Requirement - Some lines below may hold the string "agent". Count them and give only the total.

Available data -

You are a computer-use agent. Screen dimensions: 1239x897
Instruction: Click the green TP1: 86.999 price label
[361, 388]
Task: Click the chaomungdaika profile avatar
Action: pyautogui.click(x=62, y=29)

* * *

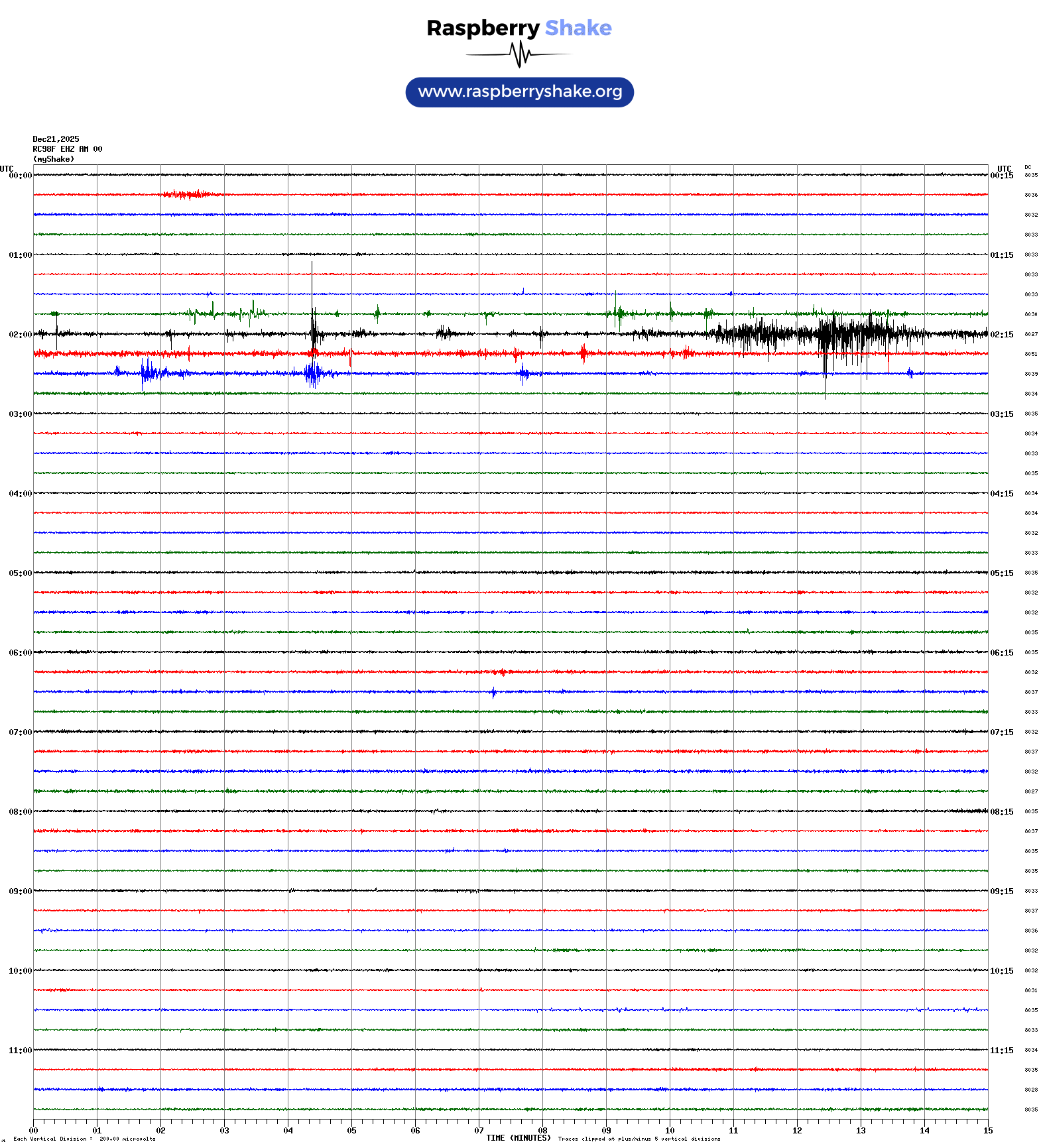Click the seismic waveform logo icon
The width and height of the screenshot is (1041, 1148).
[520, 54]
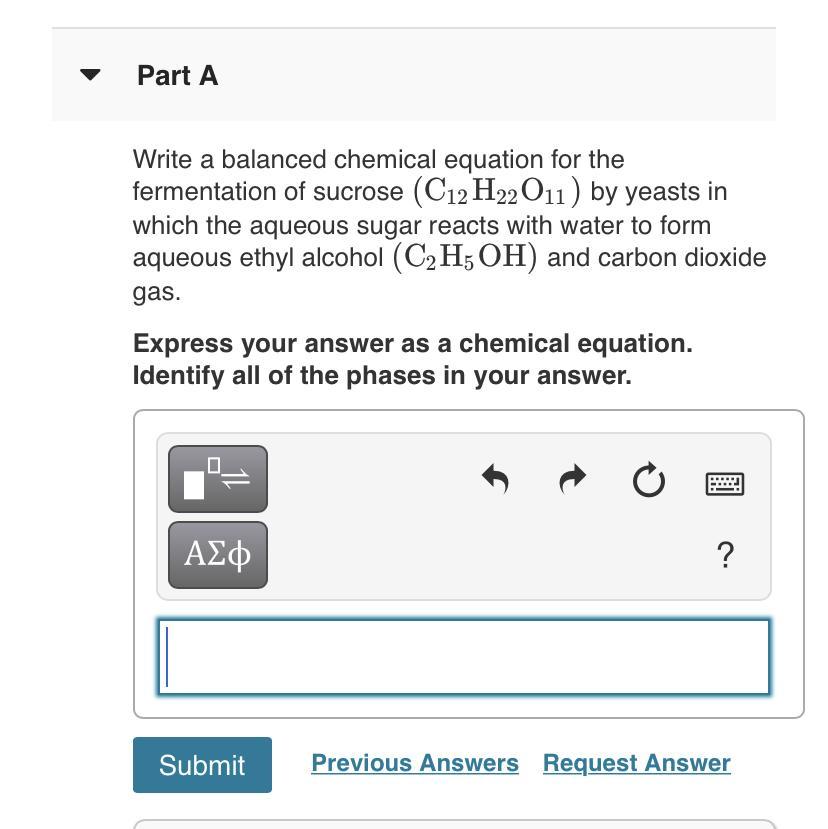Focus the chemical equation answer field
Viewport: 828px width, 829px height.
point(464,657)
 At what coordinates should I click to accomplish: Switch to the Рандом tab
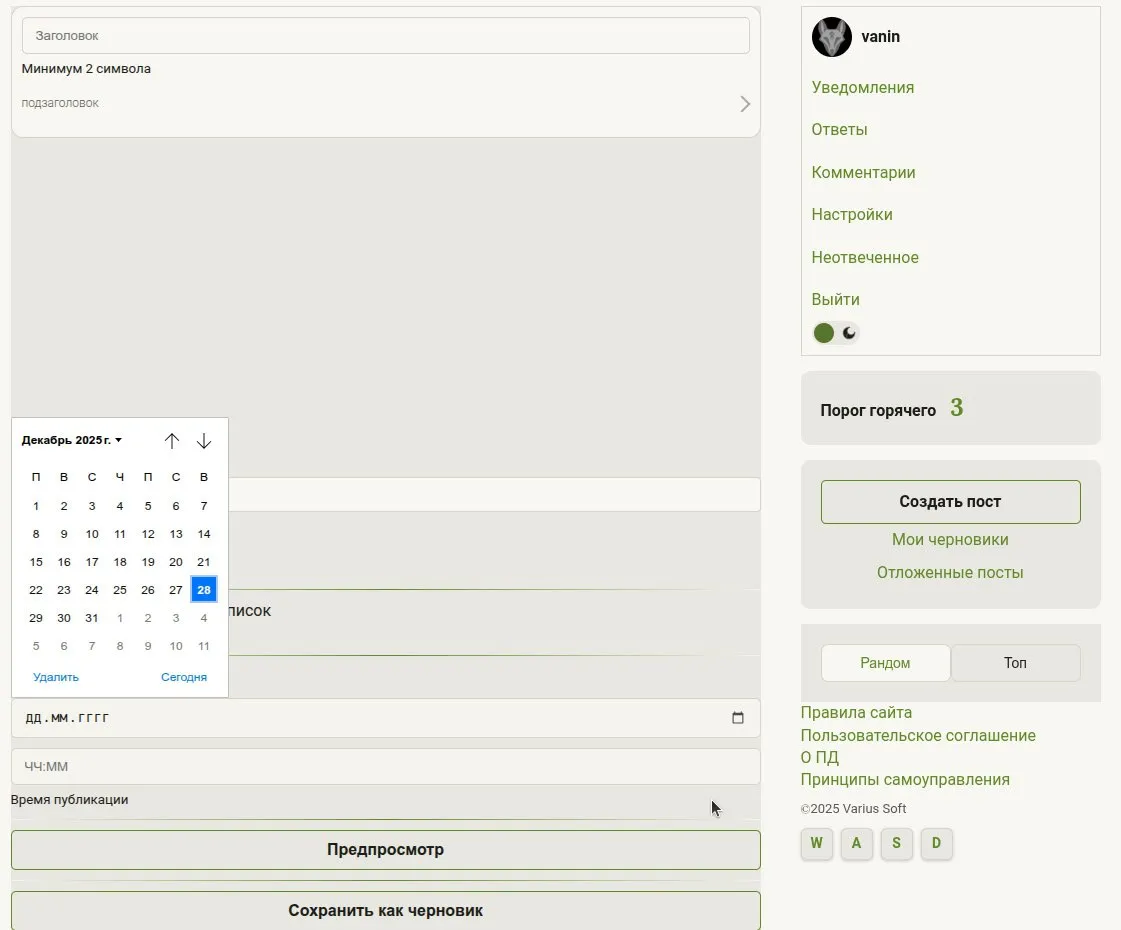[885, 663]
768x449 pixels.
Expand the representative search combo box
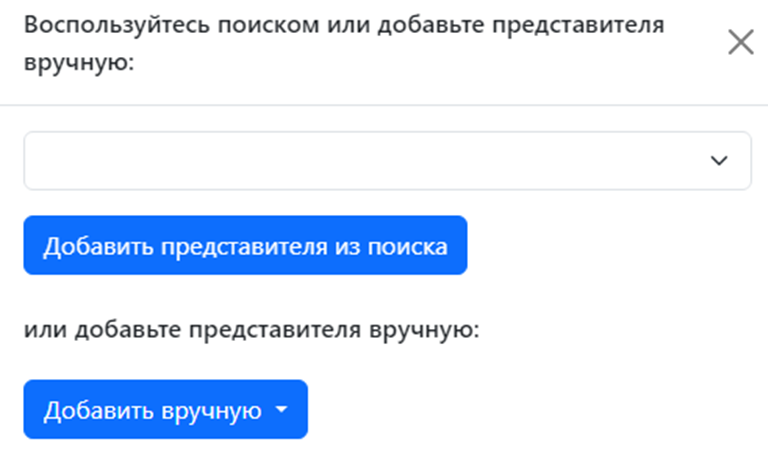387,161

==

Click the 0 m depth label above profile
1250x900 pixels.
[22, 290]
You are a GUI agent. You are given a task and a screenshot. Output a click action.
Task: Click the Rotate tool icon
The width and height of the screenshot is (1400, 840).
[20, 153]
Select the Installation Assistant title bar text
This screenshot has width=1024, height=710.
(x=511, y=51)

Solution to this task - 2